Last year around this time, I can distinctly remember being filled with joy. 5777! I made it! It was a great holiday for me. I had started college, my family was happy and healthy and Hillary Clinton was going to be our first female president. About a month after Rosh Hashanah 5777, things took a turn. I’ll skip over the dreary details, but I believe I can definitively say 5777 sucked. Trump was elected, my family’s health wasn’t as long-lasting as it appeared and the stress of being a freshman really got to me.

Ignoring my personal problems, Earth at large has had a tough time, too. Global warming is starting to affect us like never before, there’s famine in Africa and the Middle East and the Syrian refugee crisis is still ongoing. I had to deal with the abject horror that is watching the news, to seeing Nazis march down the streets of my country. It’s easy to feel hopeless, especially with the large tragedy our campus is still trying to comprehend.

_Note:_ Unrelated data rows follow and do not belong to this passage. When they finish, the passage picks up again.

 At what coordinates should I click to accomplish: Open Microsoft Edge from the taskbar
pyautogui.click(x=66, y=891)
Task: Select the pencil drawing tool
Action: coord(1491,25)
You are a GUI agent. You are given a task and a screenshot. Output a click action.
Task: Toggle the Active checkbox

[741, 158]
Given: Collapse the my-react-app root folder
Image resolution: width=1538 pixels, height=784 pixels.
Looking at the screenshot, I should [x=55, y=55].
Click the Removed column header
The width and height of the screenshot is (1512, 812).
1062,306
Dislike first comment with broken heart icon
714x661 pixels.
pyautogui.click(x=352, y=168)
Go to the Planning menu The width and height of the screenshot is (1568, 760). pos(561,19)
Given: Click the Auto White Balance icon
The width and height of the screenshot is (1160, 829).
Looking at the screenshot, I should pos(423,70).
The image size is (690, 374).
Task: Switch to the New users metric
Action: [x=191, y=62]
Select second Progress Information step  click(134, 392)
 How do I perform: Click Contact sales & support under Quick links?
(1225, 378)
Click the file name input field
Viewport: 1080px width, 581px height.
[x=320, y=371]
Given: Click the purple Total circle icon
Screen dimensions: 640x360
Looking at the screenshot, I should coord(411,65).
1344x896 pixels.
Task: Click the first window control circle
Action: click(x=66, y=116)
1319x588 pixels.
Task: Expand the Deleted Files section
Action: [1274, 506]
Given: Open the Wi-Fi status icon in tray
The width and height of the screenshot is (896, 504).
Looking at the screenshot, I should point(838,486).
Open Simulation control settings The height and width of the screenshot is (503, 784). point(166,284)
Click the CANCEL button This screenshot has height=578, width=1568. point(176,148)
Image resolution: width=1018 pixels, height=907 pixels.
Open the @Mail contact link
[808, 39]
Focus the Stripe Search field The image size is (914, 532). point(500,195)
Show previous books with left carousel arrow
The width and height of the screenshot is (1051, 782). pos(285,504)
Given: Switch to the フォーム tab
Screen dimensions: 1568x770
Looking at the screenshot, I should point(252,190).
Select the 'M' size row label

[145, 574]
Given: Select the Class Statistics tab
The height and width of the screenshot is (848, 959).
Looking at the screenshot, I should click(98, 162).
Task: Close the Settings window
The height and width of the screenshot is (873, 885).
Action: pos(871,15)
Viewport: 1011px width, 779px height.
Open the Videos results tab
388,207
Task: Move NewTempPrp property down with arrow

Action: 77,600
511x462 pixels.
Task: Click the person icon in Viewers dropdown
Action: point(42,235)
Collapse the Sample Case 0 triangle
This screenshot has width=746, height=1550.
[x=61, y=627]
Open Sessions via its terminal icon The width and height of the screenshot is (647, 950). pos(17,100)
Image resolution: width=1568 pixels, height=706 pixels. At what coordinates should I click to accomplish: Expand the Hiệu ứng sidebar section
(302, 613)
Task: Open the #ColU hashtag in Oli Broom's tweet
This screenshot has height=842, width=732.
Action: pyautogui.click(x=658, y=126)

I don’t feel very joyful. I’m not happy or excited. I’m tired and stressed. As a Jew, I do understand there have been worse years than this, but I don’t want to live in a world where I only feel thankful as compared to genocide or pogroms, forced assimilation or oppression. That does not sound like the kind of world I want to be a part of.

Yet, Rosh Hashanah is merely the beginning of a series of holidays. Following Rosh Hashanah, are the “Days of Awe,” a time to consider your actions in the past year and atone for them. The Days of Awe culminate in Yom Kippur, the Day of Atonement. You atone for your sins, do charity and seek forgiveness.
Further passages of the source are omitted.